§ **Bitte bearbeiten**:
a - Schreiben Sie aus dem Berliner Urteil den Teil zwischen „LG Berlin, Az.: 63“ und „2 ZPO abgesehen.“ genau ab, beide Stellen eingeschlossen.
b - Schreiben Sie das Berliner Urteil nach seinem letzten Satz weiter.

=== Vorliegender Textauszug ===

LG Berlin, Az.: 63 S 309/16, Urteil vom 20.06.2017
In dem Rechtsstreit hat die Zivilkammer 63 des Landgerichts Berlin in Berlin – Mitte, Littenstraße 12-17, 10179 Berlin, auf die mündliche Verhandlung vom 19.05.2017 für Recht erkannt:
Die Berufung des Klägers gegen das am 04.11.2016 verkündete Urteil des Amtsgerichts Schöneberg – 19 C 149/16 – wird auf seine Kosten zurückgewiesen. Dieses und das angefochtene Urteil sind vorläufig vollstreckbar.
Gründe:
Auf die tatsächlichen Feststellungen im angefochtenen Urteil wird gemäß § 540 Abs. 1 Satz 1 Nr. 1 ZPO Bezug genommen. Im Übrigen wird von der Darstellung des Tatbestands gemäß § 313a Abs. 1 Satz 1 ZPO in Verbindung mit § 540 Abs. 2 ZPO abgesehen.
Die zulässige Berufung des Klägers ist nicht begründet.

Die Klage ist zulässig. Der vorangegangene Rechtsstreit der Parteien über die Räumung der von der Beklagten innegehaltenen Wohnung steht insoweit nicht entgegen. Zwar ist die dem hiesigen Räumungsverlangen zugrunde liegende ordentliche Kündigung bereits im Schriftsatz vom 20. Februar 2015 im vorangegangenen Rechtsstreit erklärt worden. Die Parteien haben das Vorverfahren aber übereinstimmend für erledigt erklärt, sodass dessen Rechtshängigkeit entfallen ist. Ein rechtskräftige Urteil ist nicht ergangen.

=== Auszüge aus Datensätzen ===

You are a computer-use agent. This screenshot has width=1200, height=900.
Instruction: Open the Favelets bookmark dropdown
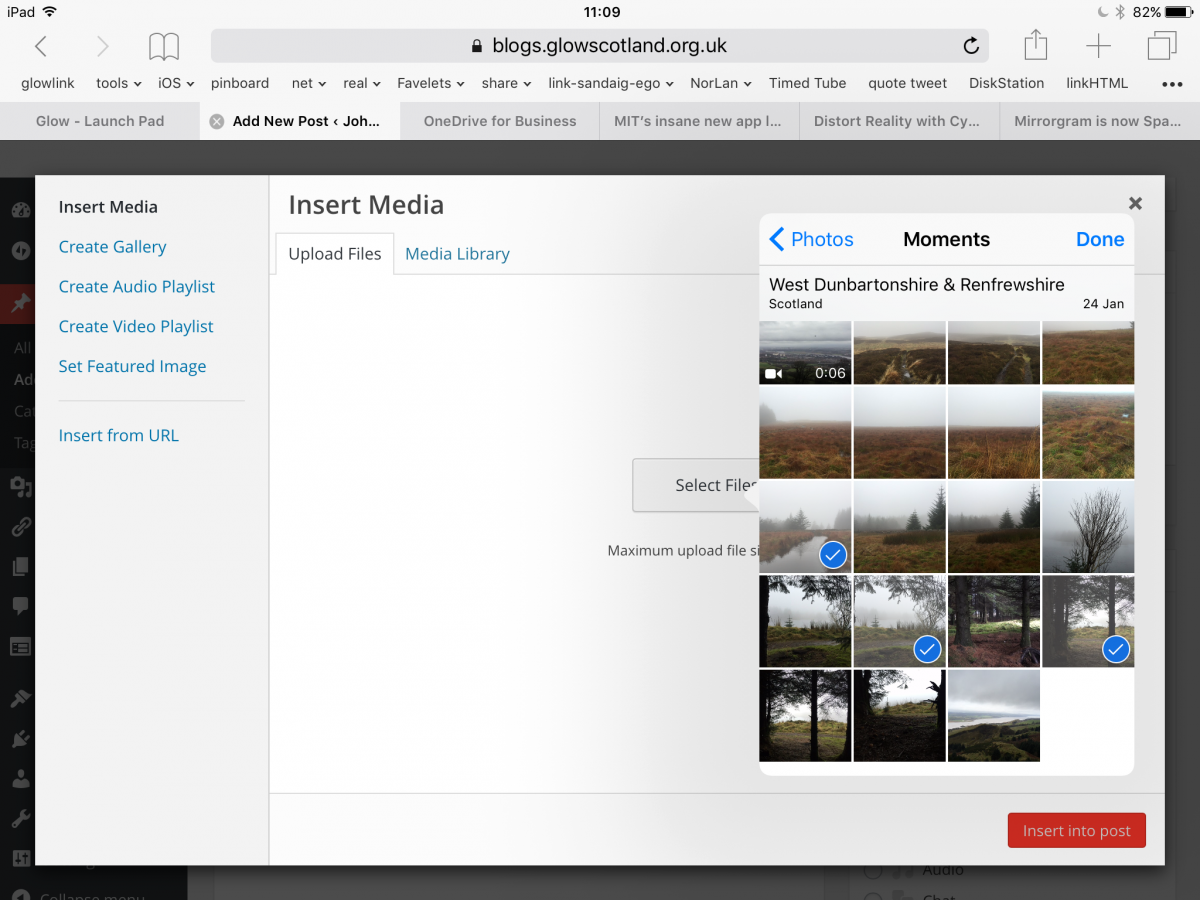tap(430, 83)
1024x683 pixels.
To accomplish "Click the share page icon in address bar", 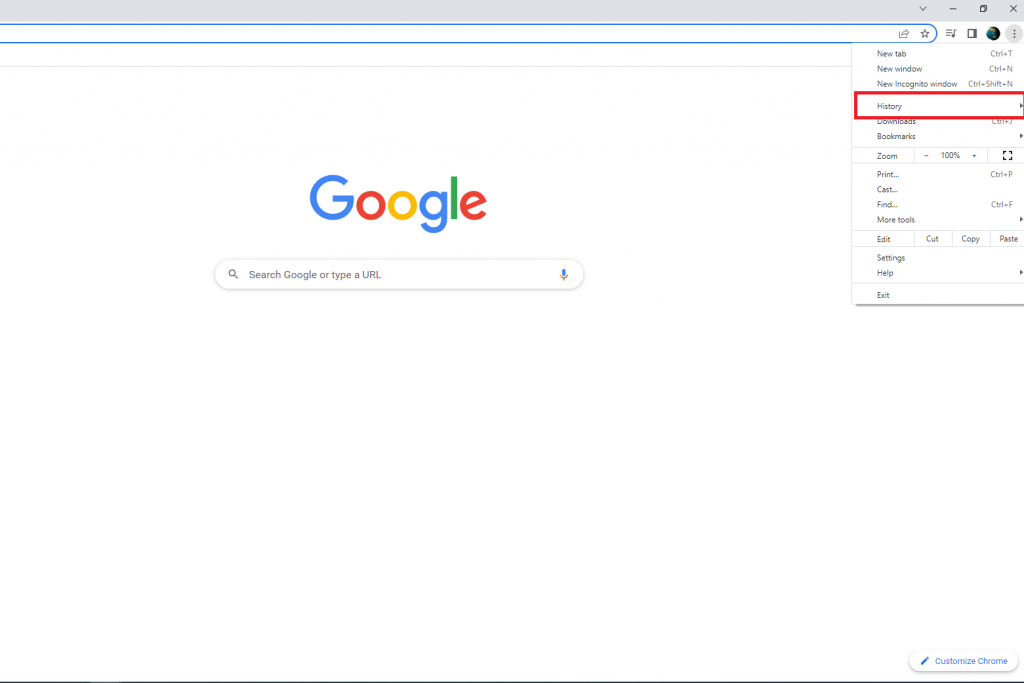I will (904, 34).
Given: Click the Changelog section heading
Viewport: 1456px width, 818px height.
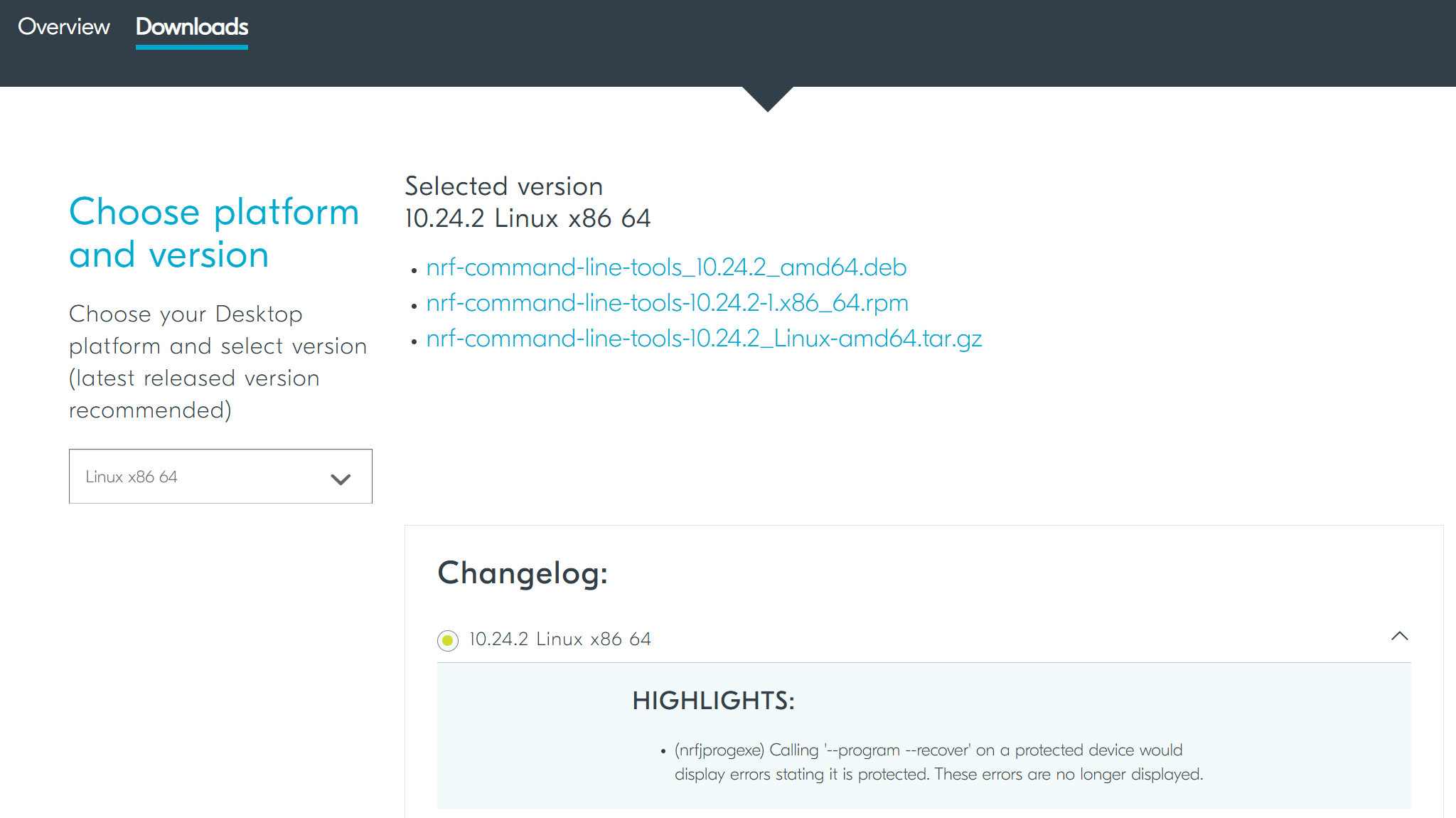Looking at the screenshot, I should click(x=523, y=573).
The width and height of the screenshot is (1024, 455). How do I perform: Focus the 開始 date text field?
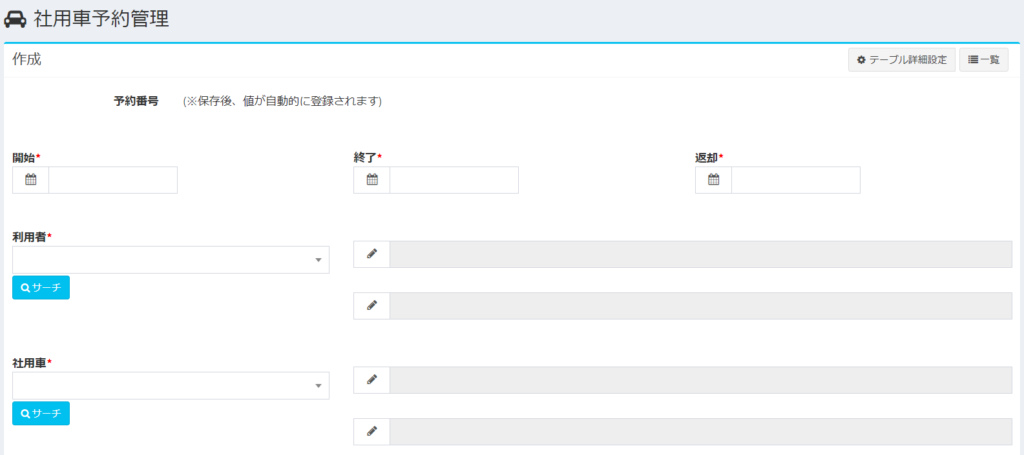pyautogui.click(x=113, y=180)
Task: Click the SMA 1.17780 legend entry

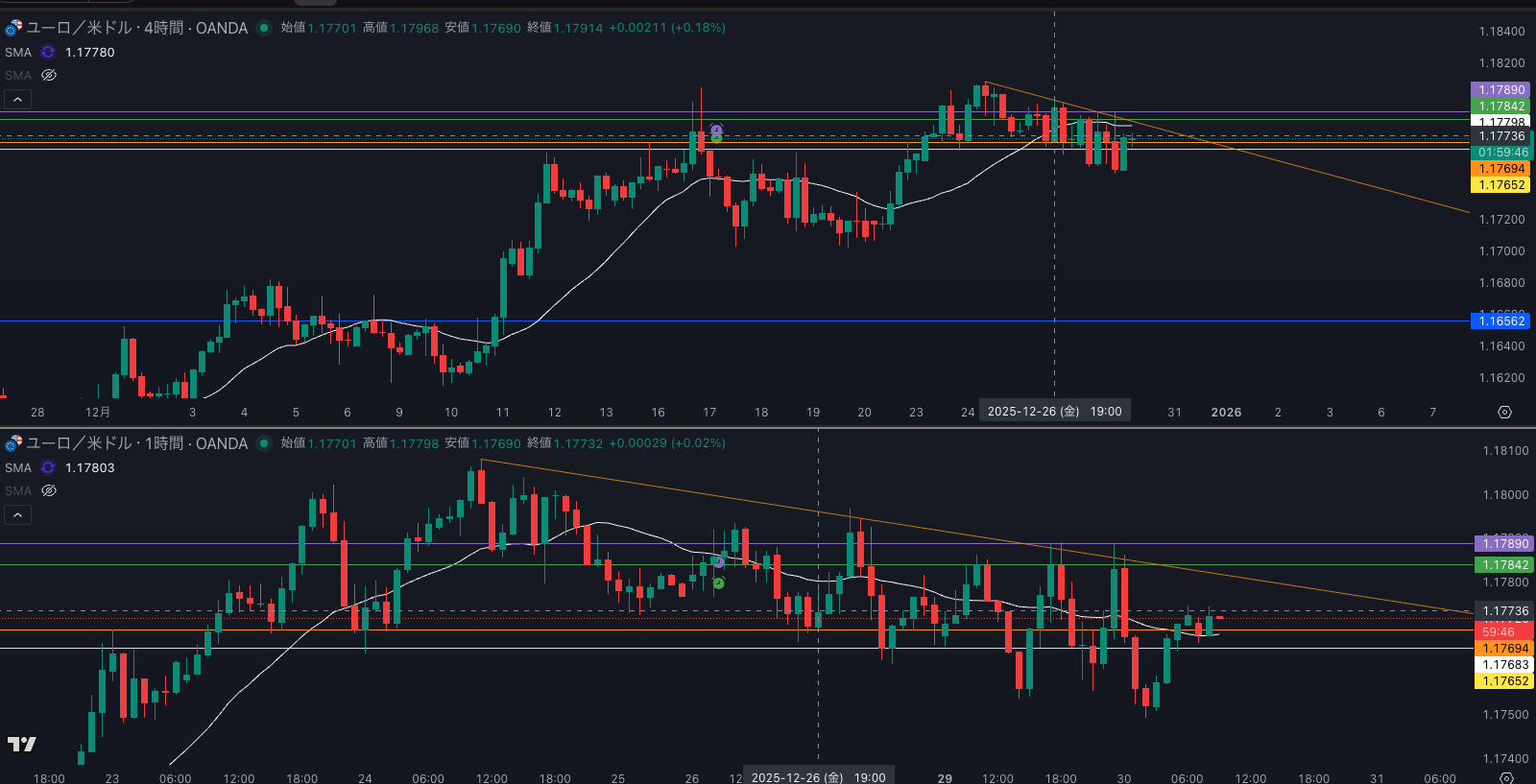Action: [x=89, y=52]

===

§ **Die Lösungen**:
a -
LG Berlin, Az.: 63 S 309/16, Urteil vom 20.06.2017
In dem Rechtsstreit hat die Zivilkammer 63 des Landgerichts Berlin in Berlin – Mitte, Littenstraße 12-17, 10179 Berlin, auf die mündliche Verhandlung vom 19.05.2017 für Recht erkannt:
Die Berufung des Klägers gegen das am 04.11.2016 verkündete Urteil des Amtsgerichts Schöneberg – 19 C 149/16 – wird auf seine Kosten zurückgewiesen. Dieses und das angefochtene Urteil sind vorläufig vollstreckbar.
Gründe:
Auf die tatsächlichen Feststellungen im angefochtenen Urteil wird gemäß § 540 Abs. 1 Satz 1 Nr. 1 ZPO Bezug genommen. Im Übrigen wird von der Darstellung des Tatbestands gemäß § 313a Abs. 1 Satz 1 ZPO in Verbindung mit § 540 Abs. 2 ZPO abgesehen.

b -
Die Klage ist jedoch nicht begründet.
Der Kläger kann nicht gemäß § 546 Abs. 1 BGB Räumung und Herausgabe der von der Beklagten innegehaltenen Wohnung verlangen. Das Mietverhältnis der Parteien ist nicht beendet.
Das Amtsgericht hat mit zutreffenden Erwägungen, auf die Bezug genommen wird, das Vorliegen eines Kündigungsgrunds verneint.
Die im Schriftsatz im Vorverfahren vom 20. Februar 2015 hilfsweise erklärte ordentliche Kündigung ist nicht gemäß § 573 Abs. 1, Abs. 2 Nr. 1 BGB begründet. Die Beklagte war zwar in einen erheblichen Zahlungsrückstand von über 2.000, — EUR geraten, welcher auch die Voraussetzungen einer fristlosen Kündigung wegen Zahlungsverzugs gemäß § 543 Abs. 2 Satz 1 Nr. 3 BGB erfüllte. Allerdings war dieser Rückstand bereits vor Zugang der ordentlichen Kündigung am 18. April 2015 durch Zahlungen des Jobcenters fast vollständig ausgeglichen und belief sich nur auf 31,34 EUR für Mahnkosten und Zinsen. Auch diese restliche Forderung des Klägers ist am 12. Mai 2015 von der Beklagten ausgeglichen worden.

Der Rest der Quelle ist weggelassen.